Pointing records for text and elements:
☆ ☆ ☆ ☆ ☆
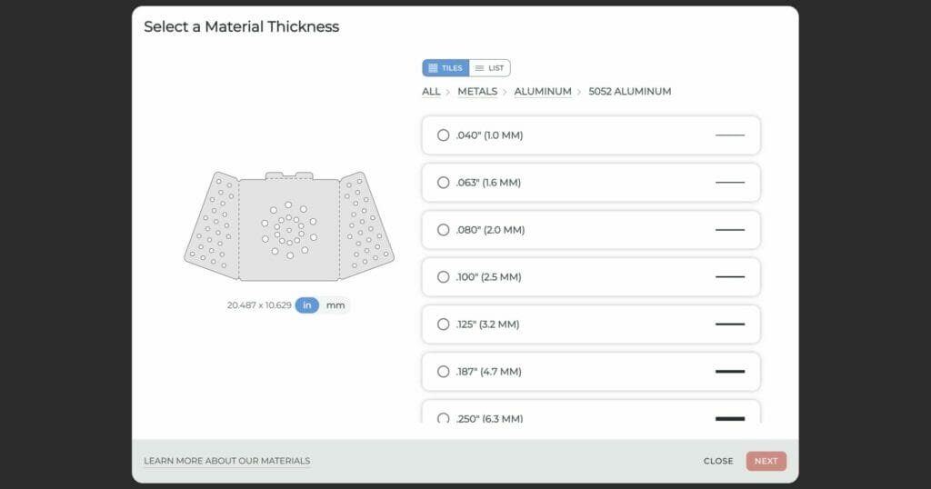Navigate to METALS breadcrumb
Screen dimensions: 931x489
[x=477, y=92]
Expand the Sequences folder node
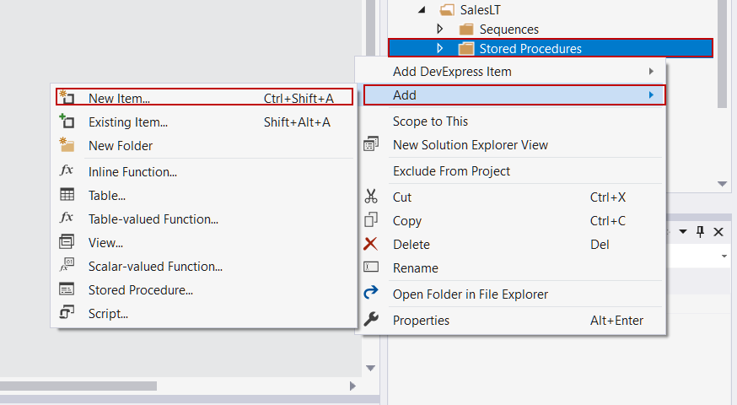The width and height of the screenshot is (737, 405). point(439,30)
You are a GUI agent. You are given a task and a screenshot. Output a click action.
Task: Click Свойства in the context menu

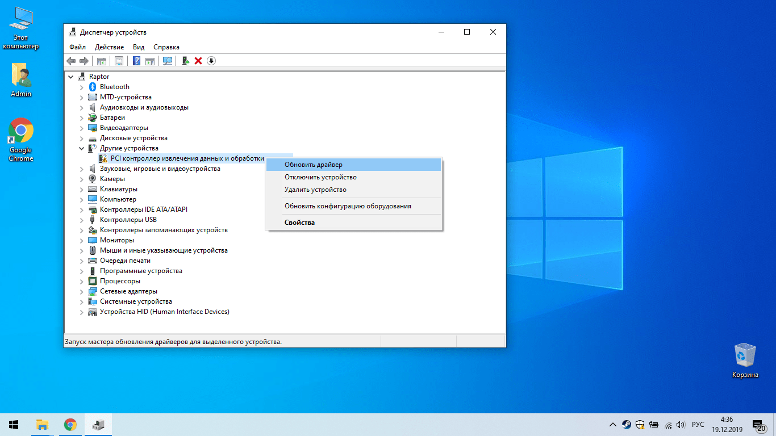coord(299,223)
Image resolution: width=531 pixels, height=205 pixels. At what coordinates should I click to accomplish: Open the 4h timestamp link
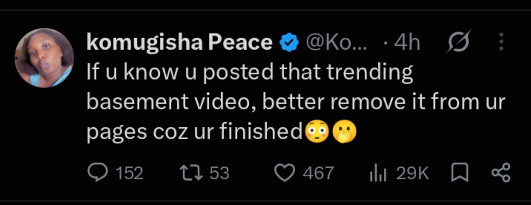pos(404,42)
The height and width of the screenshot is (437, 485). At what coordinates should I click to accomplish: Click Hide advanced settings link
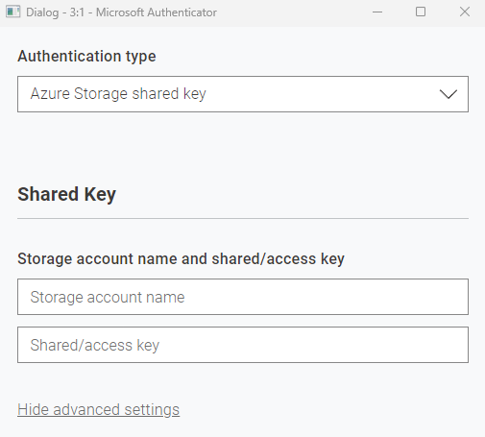tap(99, 409)
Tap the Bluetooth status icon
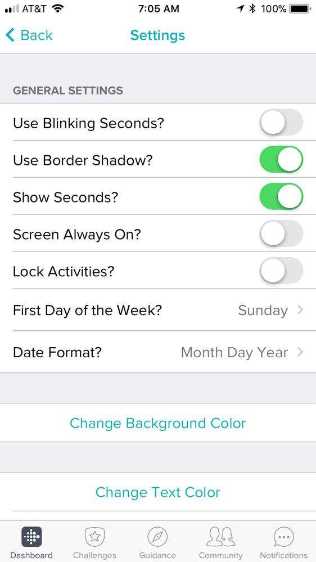This screenshot has width=316, height=562. click(252, 8)

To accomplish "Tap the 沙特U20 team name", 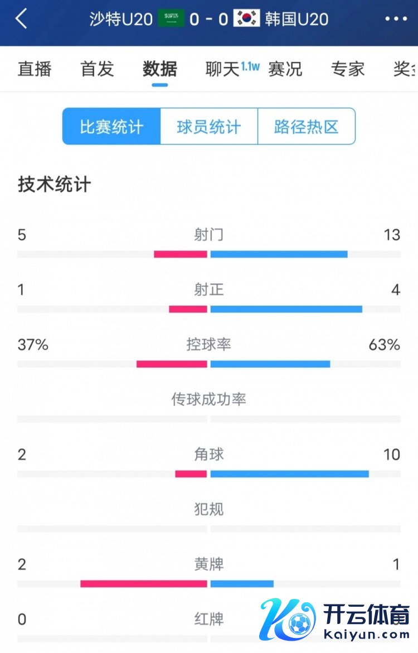I will tap(121, 19).
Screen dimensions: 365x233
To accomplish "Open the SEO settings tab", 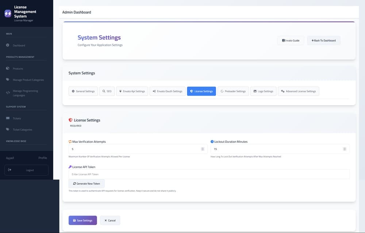I will 107,91.
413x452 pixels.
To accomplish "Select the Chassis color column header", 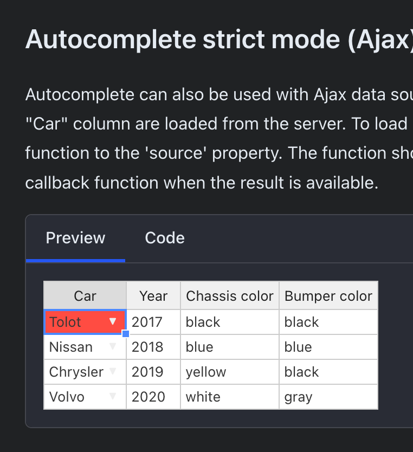I will click(229, 296).
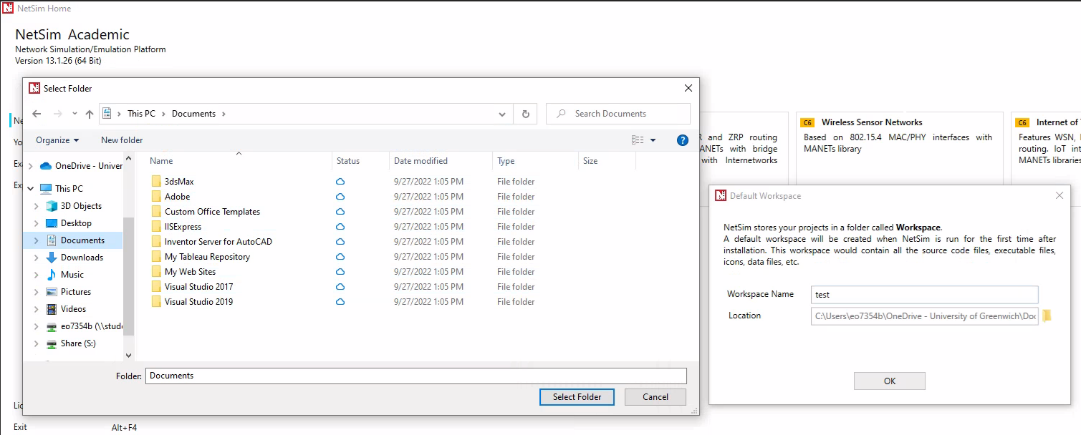Click the back navigation arrow
Image resolution: width=1081 pixels, height=435 pixels.
[x=37, y=113]
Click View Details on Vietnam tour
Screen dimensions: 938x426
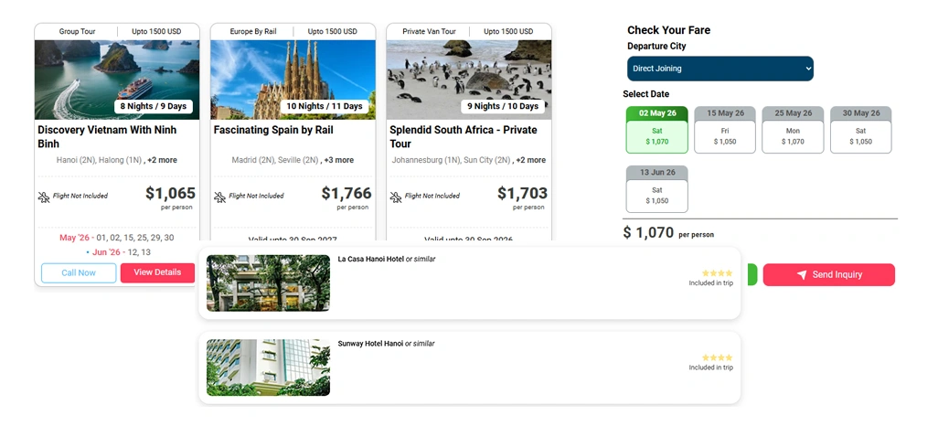[157, 272]
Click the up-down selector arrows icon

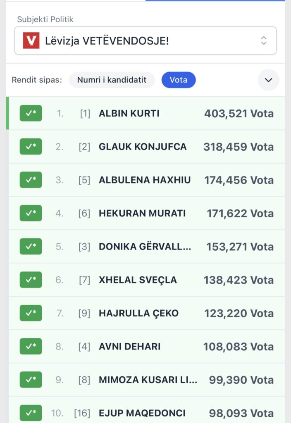click(264, 40)
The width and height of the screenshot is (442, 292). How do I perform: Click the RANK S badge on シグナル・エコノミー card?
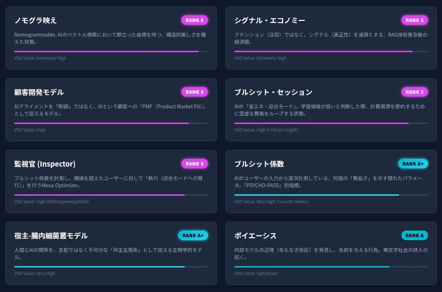(x=415, y=20)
☆ ☆ ☆ ☆ ☆
PROBLEM REQUIREMENTS: Update everything from the line containing "Click the up-down selector arrows icon" down through the end of the records by replacing "selector" with "spinner" and changing nothing else. Leave the pictures out of your answer.

EXPECTED ANSWER:
Click the up-down spinner arrows icon

click(264, 40)
The width and height of the screenshot is (442, 292). How do I perform: Click the RANK S badge on シグナル・エコノミー card?
(x=415, y=20)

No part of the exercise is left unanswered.